I do see the --method-kwargs
listed and still get the 'No such option: --method-kwargs' error
preceding the error below. Tried both with sopa 1.0.8 and 1.0.9.
This is the error from cellpose:
sopa segmentation cellpose /mnt/XXX/andrea/Projects/XXX/MERFISH/merfish_output/XXX/region_0.zarr --patch-dir /mnt/XXX/andrea/Projects/XXX/MERFISH/merfish_output/XXX/region_0.zarr/.sopa_cache/cellpose_boundaries \
--patch-index 37 --diameter 60 --channels 'DAPI' --flow-threshold 2 --cellprob-threshold -6 --model-type 'cyto3' --min-area 1000 --clip-limit 0.2 --gaussian-sigma 1 --method-kwargs "{'cellpose_model_kwargs': {'gpu': True}}"
(one of the commands exited with non-zero exit code; note that snakemake uses bash strict mode!)
Hello @andrea-de-micheli, I tried executing your command and it reads the argument as expected. Can you try running the CLI command that you pasted without using snakemake? Are you sure you have only sopa environment?
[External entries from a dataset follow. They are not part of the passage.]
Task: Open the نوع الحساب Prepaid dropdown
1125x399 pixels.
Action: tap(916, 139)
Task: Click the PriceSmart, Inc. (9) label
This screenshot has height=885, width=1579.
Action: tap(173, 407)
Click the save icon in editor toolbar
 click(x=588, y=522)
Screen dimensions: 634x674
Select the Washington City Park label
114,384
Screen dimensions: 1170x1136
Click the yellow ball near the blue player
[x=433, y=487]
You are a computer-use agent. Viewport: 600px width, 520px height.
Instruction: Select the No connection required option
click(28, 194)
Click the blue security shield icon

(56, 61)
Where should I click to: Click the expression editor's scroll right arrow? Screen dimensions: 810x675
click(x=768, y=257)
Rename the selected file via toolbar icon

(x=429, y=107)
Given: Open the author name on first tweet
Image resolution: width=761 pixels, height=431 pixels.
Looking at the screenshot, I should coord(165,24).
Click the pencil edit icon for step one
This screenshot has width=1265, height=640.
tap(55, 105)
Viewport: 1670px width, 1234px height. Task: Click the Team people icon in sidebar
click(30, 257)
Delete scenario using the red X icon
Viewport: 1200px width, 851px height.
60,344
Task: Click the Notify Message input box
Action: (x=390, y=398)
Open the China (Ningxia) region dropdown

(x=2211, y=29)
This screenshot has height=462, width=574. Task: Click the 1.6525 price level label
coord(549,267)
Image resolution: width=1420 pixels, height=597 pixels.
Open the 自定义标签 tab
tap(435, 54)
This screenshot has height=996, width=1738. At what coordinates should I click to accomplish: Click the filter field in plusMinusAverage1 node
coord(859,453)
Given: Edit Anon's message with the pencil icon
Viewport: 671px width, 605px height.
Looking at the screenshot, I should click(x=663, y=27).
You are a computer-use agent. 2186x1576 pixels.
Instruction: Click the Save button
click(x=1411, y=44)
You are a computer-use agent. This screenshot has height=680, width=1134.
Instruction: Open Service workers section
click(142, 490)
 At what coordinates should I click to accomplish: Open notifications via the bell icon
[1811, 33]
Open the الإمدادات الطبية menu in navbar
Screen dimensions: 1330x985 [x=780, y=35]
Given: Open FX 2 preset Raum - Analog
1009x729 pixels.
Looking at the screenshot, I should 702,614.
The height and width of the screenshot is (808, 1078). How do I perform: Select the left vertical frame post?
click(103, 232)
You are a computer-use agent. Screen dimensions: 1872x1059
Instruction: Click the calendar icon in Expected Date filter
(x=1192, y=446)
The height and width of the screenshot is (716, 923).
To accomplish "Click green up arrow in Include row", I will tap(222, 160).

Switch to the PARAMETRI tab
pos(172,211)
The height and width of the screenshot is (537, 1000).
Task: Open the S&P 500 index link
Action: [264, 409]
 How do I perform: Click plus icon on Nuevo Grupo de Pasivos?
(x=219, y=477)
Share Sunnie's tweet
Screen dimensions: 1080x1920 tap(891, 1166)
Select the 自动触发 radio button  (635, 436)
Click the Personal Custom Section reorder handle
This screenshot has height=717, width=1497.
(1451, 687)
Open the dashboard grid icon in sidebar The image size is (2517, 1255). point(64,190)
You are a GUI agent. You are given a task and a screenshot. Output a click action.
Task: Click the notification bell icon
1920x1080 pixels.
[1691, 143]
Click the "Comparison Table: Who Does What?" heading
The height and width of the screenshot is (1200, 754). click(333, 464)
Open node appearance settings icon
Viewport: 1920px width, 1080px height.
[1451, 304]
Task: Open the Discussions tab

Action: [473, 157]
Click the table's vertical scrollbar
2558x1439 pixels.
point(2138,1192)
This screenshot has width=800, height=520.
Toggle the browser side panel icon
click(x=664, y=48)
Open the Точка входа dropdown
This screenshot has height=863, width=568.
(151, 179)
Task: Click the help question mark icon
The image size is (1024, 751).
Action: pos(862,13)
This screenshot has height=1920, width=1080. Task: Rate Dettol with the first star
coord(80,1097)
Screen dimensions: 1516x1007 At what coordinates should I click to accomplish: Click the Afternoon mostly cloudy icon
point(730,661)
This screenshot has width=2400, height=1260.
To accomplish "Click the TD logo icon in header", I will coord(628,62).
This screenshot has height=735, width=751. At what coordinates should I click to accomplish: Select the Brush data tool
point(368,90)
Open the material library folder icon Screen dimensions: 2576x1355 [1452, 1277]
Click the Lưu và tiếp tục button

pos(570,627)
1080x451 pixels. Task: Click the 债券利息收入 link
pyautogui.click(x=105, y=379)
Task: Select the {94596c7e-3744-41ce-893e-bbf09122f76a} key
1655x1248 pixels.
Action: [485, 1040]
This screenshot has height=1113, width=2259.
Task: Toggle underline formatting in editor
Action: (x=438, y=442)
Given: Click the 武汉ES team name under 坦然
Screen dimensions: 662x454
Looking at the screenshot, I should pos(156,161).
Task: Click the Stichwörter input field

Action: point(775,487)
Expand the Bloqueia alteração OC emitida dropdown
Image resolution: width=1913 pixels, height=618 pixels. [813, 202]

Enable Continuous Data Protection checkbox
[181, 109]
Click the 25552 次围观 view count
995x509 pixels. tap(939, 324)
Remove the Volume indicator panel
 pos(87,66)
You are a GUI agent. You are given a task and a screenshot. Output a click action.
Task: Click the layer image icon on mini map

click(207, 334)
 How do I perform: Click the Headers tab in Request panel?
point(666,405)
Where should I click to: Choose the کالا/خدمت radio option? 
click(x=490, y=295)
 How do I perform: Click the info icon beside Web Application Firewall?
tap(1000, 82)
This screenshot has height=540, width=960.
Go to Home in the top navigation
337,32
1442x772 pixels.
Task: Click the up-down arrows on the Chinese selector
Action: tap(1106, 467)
Hi @andrea-de-micheli, have you tried my comment above? Let me know if I can close the issue
Hi @quentinblampey, I did manage it to work via the snakemake command. We can close the issue for now. Thank you for your support!
Hi,
Just a conceptual suggestion in the CLI tutorial. It would be more intuitive if
sopa segmentation cellpose
can automatically run on all the patches generated bysopa patchify image
without having to specify either a--patch-index
or again--patch-width --patch-overlap
.For example, simply running:
sopa segmentation cellpose tuto.zarr --channels DAPI --diameter 35
will return an error.Also, any suggestion on how to parallelize the segmentation process and leverage CUDA? Thank you very much!
EDIT: asking because I'm working with a very large image. I have 560 patches that are 5000x5000 pixels and segmentation is projected to ~30h.